[Begin SUPPLIED TEXT]

The physical aspect of his art has always been important to Jason Kahn, but this time that aim extends beyond the notes. Paperclip-like structures in piercing colours confuse and confound the eye, while the seductive, sweet and yet disturbing smell of the cover’s still fresh paint lingers in the air even weeks after unpacking the disc. And already the record’s title suggests that we’re in for a session which invites the listener to wander through and “look” at the music, instead of remaining immobile and passive. “Fields” is, without a single doubt, a confronting work.

It is, above all, again remarkably different from its immediate predecessor, “Breathings”, an atmospheric collaboration with Argentinian pianist Gabriel Paiuk, which for a second diverged from Kahn’s motto of “no melody, no harmony, no bullshit” (which he shares with Phil Niblock) – even though it was really the sound qualities inherent to specific chords and harmonic relations which were at heart of things. The result was intimate, provocative and self-contained and it is the latter aspect which binds all of Kahn’s efforts together. With “Fields”, he again distinguishes himself as one of the leading album-sculptors of the experimental music scene, as one of those who still consider the album as a small miracle encapsulating various variations of the same idea. While “Sihl” turned towards density, frequency and form and “Breathings” explored the connection between structure and sound, the new pieces are about noise, development and layering. “Noise”, because Kahn is using a noticeable ammount of distortion as well as the raw immediacy of field recordings gathered over several years and in countries such as Croatia, Egypt, Japan, Lebanon and Switzerland to lend an extremely effective forceful impact to his music (even though it hardly ever really attacks the listener and remains on a subtle level throughout). “Development”, because the seven tracks on “Fields” allow the listener to inspect their aural nature in every detail, but still clearly evolve, turning more granular or soft, moving into different parts of the spectrum or morphing into something different alltogether by suddenly shedding some of their defining elements. The album as such is also changing its tone over time, as the more immediate moments of the beginning flow into the closing tryptich of three slightly longer and less tangible pieces. In all cases, it is the careful layering which draws one in, the way the textures melt into one coherent surface, yet remain clearly devided underneath – glistening ultrahigh tones, chimingly fine chains of hihat clicks, tiny bells being struck, white noise or the wind blowing through a whitely glowing wasteland.

[End SUPPLIED TEXT]
[Begin LISTED ENTRIES]

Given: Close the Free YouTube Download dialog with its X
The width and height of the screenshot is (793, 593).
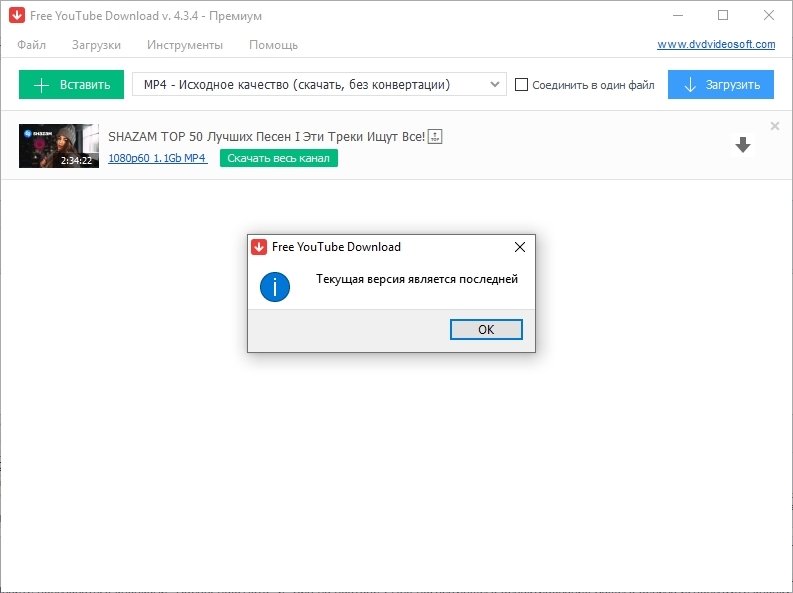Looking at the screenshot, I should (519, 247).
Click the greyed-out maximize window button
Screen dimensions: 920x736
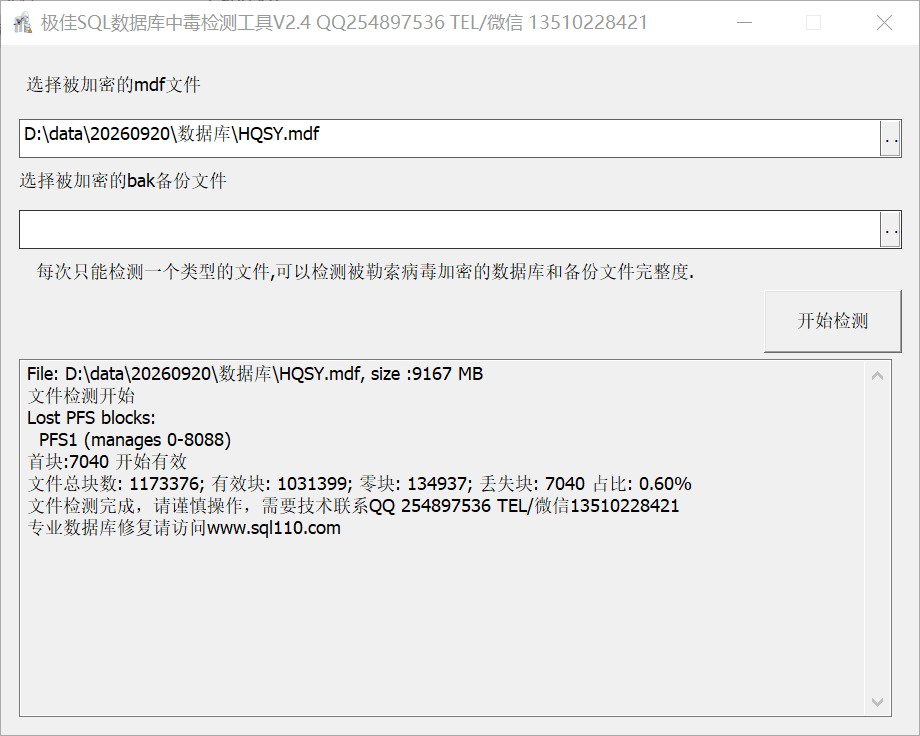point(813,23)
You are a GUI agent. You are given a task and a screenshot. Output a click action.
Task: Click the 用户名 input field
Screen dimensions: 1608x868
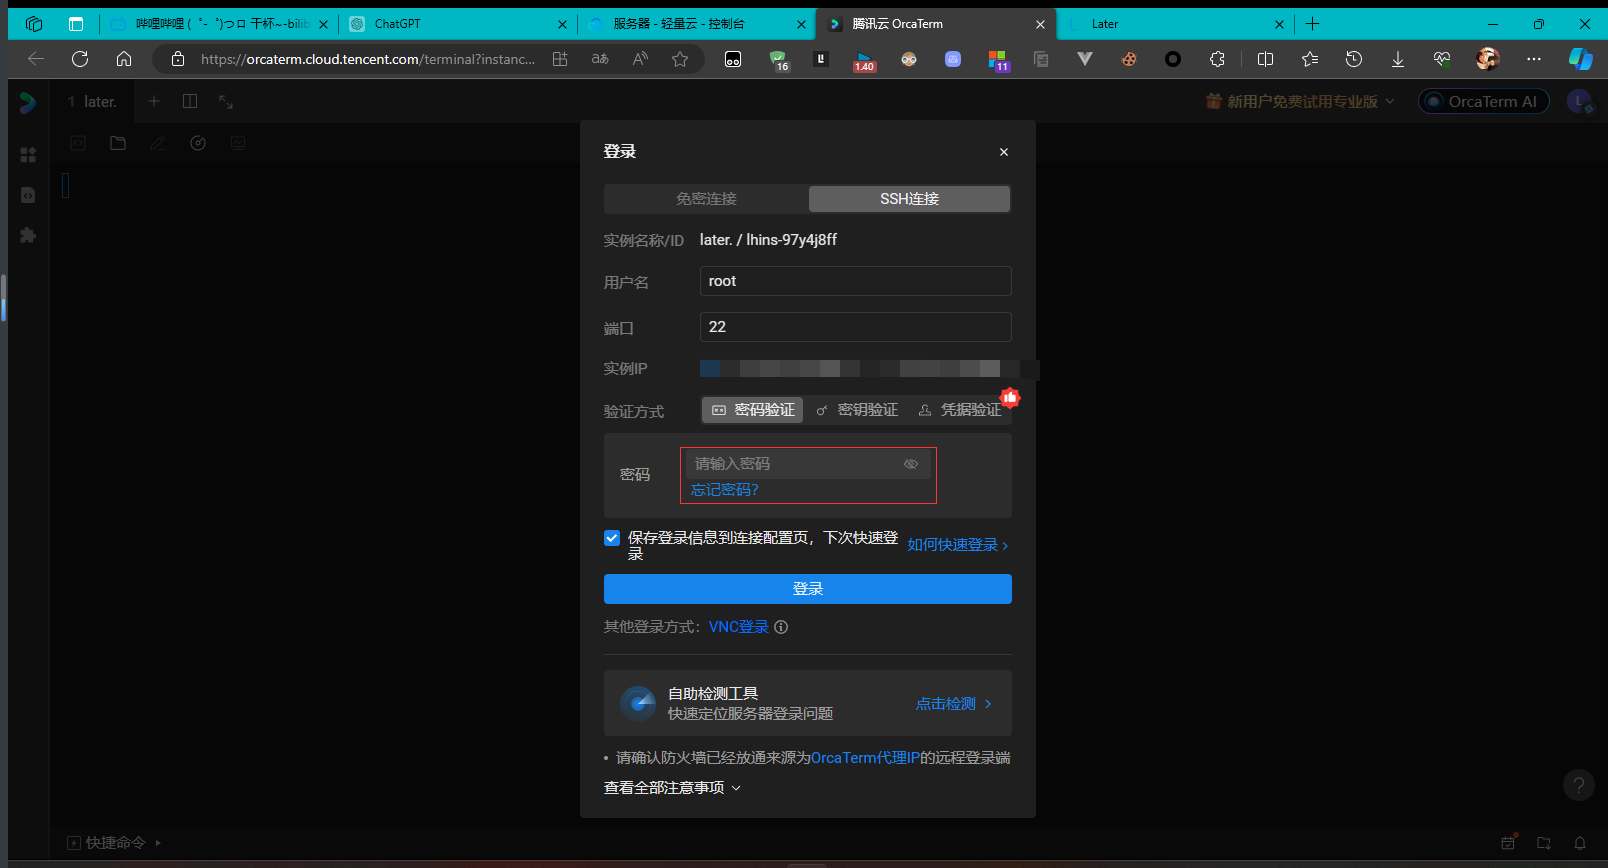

[End LISTED ENTRIES]

WHAT IS REQUIRED –
Extract the entire review of the album "Fields" by Jason Kahn, reproducing every word without change. The lines placed after the review are separate material with no connection to it.

ANSWER TO THIS EXERCISE –
The physical aspect of his art has always been important to Jason Kahn, but this time that aim extends beyond the notes. Paperclip-like structures in piercing colours confuse and confound the eye, while the seductive, sweet and yet disturbing smell of the cover’s still fresh paint lingers in the air even weeks after unpacking the disc. And already the record’s title suggests that we’re in for a session which invites the listener to wander through and “look” at the music, instead of remaining immobile and passive. “Fields” is, without a single doubt, a confronting work.

It is, above all, again remarkably different from its immediate predecessor, “Breathings”, an atmospheric collaboration with Argentinian pianist Gabriel Paiuk, which for a second diverged from Kahn’s motto of “no melody, no harmony, no bullshit” (which he shares with Phil Niblock) – even though it was really the sound qualities inherent to specific chords and harmonic relations which were at heart of things. The result was intimate, provocative and self-contained and it is the latter aspect which binds all of Kahn’s efforts together. With “Fields”, he again distinguishes himself as one of the leading album-sculptors of the experimental music scene, as one of those who still consider the album as a small miracle encapsulating various variations of the same idea. While “Sihl” turned towards density, frequency and form and “Breathings” explored the connection between structure and sound, the new pieces are about noise, development and layering. “Noise”, because Kahn is using a noticeable ammount of distortion as well as the raw immediacy of field recordings gathered over several years and in countries such as Croatia, Egypt, Japan, Lebanon and Switzerland to lend an extremely effective forceful impact to his music (even though it hardly ever really attacks the listener and remains on a subtle level throughout). “Development”, because the seven tracks on “Fields” allow the listener to inspect their aural nature in every detail, but still clearly evolve, turning more granular or soft, moving into different parts of the spectrum or morphing into something different alltogether by suddenly shedding some of their defining elements. The album as such is also changing its tone over time, as the more immediate moments of the beginning flow into the closing tryptich of three slightly longer and less tangible pieces. In all cases, it is the careful layering which draws one in, the way the textures melt into one coherent surface, yet remain clearly devided underneath – glistening ultrahigh tones, chimingly fine chains of hihat clicks, tiny bells being struck, white noise or the wind blowing through a whitely glowing wasteland.